Even as Loh warns us to move beyond “banana churches” in Asia, Gabriella Gutiérrez y Muhs challenges our perceptions of organic food in North America. Her essay, “The New Word for Pure is Organic,” launches Cultural Reflections, a new section of the journal, which will provide short reflections on aspects of contemporary culture. Muhs wonders if organic food stores provide a new avenue for the expression of cultural elitism and spiritual purity. As she asks, “Are we presently running away from third world sautés because they are not organic, or because they have become too popular with the general populous of American society? Are we now leaning towards vegetarianism like the third world does out of necessity or out of spirituality?” Cultural barriers, such as those between classes and races, are not fixed and constant, but are variables, as the authors of Divided by Faith point out in their discussion of racialization. Perhaps food functions as one such barrier between classes today.

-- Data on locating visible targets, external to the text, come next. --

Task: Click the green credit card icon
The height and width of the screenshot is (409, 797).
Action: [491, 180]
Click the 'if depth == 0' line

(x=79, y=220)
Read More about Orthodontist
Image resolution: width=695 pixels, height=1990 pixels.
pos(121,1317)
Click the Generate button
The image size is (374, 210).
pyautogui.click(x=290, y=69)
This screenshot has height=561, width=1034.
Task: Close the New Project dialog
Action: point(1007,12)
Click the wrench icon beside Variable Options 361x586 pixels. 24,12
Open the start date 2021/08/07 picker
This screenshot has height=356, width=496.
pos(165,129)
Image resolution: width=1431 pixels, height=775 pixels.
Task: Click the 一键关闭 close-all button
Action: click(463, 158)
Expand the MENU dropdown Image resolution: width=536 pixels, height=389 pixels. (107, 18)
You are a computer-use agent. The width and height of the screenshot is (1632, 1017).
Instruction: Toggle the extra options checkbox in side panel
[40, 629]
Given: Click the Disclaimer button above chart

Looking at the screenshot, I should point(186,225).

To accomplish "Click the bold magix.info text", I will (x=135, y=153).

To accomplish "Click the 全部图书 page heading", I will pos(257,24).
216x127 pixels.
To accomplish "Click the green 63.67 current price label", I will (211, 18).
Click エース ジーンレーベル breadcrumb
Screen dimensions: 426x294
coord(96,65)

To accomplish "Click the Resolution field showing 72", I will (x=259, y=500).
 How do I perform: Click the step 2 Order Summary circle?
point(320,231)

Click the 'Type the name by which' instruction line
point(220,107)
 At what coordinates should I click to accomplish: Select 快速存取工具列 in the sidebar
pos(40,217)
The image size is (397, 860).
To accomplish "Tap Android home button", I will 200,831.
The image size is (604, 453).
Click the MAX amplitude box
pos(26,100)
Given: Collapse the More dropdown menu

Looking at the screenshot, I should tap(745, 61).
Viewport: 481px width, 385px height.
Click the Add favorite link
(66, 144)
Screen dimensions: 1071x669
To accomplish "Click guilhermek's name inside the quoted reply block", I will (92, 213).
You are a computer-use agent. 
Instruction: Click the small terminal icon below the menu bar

The difficulty of breaking down barriers can be illustrated not only in terms of organic food but also in terms of the ongoing tension between the left and right in American society today, as noted at the outset of this editorial. One theologian who attempted to be a moderating and mediating voice between respective camps was Prof. Stanley J. Grenz, one of the journal’s contributing editors, who died unexpectedly on March 12, 2005 from a brain hemorrhage. Theologian Roger Olson, on the Westminster John Knox website’s memorial to Grenz, says, “Stan Grenz was the consummate mediating theologian, always building bridges between church and culture and between confessional communities within the church of Jesus Christ. He was passionate about relationships and believed that they are embedded in the very nature of reality. His theology was aimed at drawing people within the circle of faith into dialogue with each other; his was an irenic and collaborative project rather than one that drew boundaries and passed judgments . . . .” Christianity Today noted in its own remembrance that Grenz was no ivory tower theologian; he was always seeking to bridge the gap between the academy and church and broader culture. I continue to be grateful to Prof. Grenz for his help in promoting the journal in its early stages, and for contributing an essay to its inaugural issue in December 2004. As with many others, we at Cultural Encounters are in his debt. It is our hope that as Cultural Encounters proceeds, it will display Grenz-like charity toward contrary views, noting their strengths even while remaining critical, and will speak forth Christ into the contemporary cultural context. To the extent that the journal does so, it will serve not only as an ongoing “exception” to Hick’s rule concerning incarnational theology noted at the outset of this editorial but also as a fitting tribute to Grenz’s own theological legacy. In view of this aim, we dedicate this issue to Prof. Grenz’s memory and legacy.